Using an existing dataset containing data about modeling sessions performed by students, a distinction was made between people who end their modeling process with a separate revision phase and people who don’t. Investigating these sessions resulted in findings that – although they are provisional – we believe lay the foundation for interesting future research. First, it was demonstrated that subjects who take more time to create a process model generally produce a model of higher syntactic quality, mostly because extra time was used to detect and correct mistakes. Second, it was shown that subjects tend to make more errors in the first part of the modeling process than near the end, while the opposite is true for the correction of mistakes. For this dataset, 38% of the subjects made good use of their revision phase, 41% had an unimpactful revision phase and 21% created additional errors. No particular general reason was found as to why the last group made the syntactic quality deteriorate at the end of the modeling process.

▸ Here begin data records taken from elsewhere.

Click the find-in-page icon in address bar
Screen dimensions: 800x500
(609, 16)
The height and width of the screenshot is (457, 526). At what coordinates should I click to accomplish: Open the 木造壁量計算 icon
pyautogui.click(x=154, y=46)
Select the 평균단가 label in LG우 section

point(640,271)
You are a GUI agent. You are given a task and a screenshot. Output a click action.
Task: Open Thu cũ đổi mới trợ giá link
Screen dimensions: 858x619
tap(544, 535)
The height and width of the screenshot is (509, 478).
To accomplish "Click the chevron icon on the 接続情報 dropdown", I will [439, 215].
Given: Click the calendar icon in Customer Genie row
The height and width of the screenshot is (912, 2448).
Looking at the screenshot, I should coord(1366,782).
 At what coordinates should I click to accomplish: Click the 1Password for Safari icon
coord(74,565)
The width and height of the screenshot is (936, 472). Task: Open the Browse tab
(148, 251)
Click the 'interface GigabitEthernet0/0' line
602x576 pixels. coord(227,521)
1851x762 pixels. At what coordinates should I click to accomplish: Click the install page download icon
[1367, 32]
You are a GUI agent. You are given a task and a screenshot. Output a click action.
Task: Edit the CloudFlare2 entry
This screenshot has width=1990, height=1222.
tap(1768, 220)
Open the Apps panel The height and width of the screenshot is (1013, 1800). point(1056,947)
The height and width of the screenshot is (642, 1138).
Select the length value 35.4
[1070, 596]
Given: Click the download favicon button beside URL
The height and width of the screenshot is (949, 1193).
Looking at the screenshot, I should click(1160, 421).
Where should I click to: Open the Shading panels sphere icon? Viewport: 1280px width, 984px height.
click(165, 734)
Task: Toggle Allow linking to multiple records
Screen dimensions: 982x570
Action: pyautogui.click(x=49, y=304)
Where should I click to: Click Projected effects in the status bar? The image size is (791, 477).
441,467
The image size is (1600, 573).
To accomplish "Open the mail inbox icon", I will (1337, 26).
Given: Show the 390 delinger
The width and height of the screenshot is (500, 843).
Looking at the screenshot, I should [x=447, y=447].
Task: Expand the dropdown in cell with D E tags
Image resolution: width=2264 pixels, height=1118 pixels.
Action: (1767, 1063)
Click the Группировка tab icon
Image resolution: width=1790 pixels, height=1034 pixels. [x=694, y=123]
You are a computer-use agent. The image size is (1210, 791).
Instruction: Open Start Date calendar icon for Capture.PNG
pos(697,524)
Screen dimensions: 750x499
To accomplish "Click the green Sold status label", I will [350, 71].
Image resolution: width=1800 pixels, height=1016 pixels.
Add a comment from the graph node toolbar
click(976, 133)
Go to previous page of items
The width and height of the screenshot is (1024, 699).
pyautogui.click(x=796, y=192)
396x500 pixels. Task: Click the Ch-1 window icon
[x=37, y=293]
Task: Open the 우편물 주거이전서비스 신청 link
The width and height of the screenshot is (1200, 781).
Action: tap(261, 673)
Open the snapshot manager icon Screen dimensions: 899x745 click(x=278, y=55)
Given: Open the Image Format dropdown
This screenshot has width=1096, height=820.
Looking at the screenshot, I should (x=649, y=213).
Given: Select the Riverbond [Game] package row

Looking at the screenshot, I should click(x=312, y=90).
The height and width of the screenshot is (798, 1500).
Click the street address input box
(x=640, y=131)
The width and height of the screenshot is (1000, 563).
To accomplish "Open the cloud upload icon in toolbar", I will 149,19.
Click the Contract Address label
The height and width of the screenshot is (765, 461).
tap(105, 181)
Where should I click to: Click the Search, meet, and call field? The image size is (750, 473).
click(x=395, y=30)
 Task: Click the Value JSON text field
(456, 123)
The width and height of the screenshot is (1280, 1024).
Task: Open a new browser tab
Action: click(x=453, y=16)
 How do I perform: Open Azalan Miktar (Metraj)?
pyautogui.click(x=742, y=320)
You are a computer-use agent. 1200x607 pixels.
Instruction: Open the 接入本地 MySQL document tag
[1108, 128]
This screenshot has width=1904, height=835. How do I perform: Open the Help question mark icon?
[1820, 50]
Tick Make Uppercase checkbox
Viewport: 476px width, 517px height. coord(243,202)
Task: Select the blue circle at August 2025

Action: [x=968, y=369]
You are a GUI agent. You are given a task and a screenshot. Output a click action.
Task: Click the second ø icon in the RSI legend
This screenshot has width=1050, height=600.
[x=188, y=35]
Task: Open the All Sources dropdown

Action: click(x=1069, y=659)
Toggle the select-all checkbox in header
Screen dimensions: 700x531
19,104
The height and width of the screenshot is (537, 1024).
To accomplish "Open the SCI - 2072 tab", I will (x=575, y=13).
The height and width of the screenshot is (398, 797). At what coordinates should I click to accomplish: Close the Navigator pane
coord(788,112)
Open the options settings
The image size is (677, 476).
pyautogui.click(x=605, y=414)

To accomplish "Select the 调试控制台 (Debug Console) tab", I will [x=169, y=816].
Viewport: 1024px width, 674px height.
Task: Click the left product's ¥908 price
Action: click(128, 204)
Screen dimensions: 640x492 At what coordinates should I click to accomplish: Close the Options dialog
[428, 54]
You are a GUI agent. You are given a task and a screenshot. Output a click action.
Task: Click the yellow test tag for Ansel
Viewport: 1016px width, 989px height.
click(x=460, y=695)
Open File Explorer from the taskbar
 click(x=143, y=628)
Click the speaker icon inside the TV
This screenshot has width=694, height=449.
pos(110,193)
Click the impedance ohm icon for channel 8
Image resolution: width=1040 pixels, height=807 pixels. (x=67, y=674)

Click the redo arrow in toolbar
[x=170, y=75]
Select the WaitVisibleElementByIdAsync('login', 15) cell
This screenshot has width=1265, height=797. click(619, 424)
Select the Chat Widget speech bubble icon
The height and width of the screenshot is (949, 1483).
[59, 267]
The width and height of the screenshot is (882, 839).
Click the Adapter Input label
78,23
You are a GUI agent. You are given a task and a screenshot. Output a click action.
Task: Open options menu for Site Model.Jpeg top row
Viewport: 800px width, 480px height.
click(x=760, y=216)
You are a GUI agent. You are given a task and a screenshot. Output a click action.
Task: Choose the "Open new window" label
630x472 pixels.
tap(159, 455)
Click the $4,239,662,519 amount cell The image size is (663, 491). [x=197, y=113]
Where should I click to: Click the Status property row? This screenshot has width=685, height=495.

Being an exploratory study, one should be careful to generalize these findings and take the next three limitations into consideration. First, the use of an arbitrary dataset containing data generated by students may not be representative for all conceptual modelers. Second, the research is limited by the specific choice of process model quality indicators, thus ignoring the semantic and pragmatic aspect of model correctness. Finally, although considerable effort was spent to avoid biases, the subjective nature of the identification of the revision phases may have had an influence on the results. This research can be extended in multiple ways. Alternative ways to identify a revision phase could be used to verify the results. The definition of model quality can be widened to include semantic and pragmatic quality. Finally, future work should include an extension towards a more complete specification of the BPMN language or towards other conceptual modeling languages.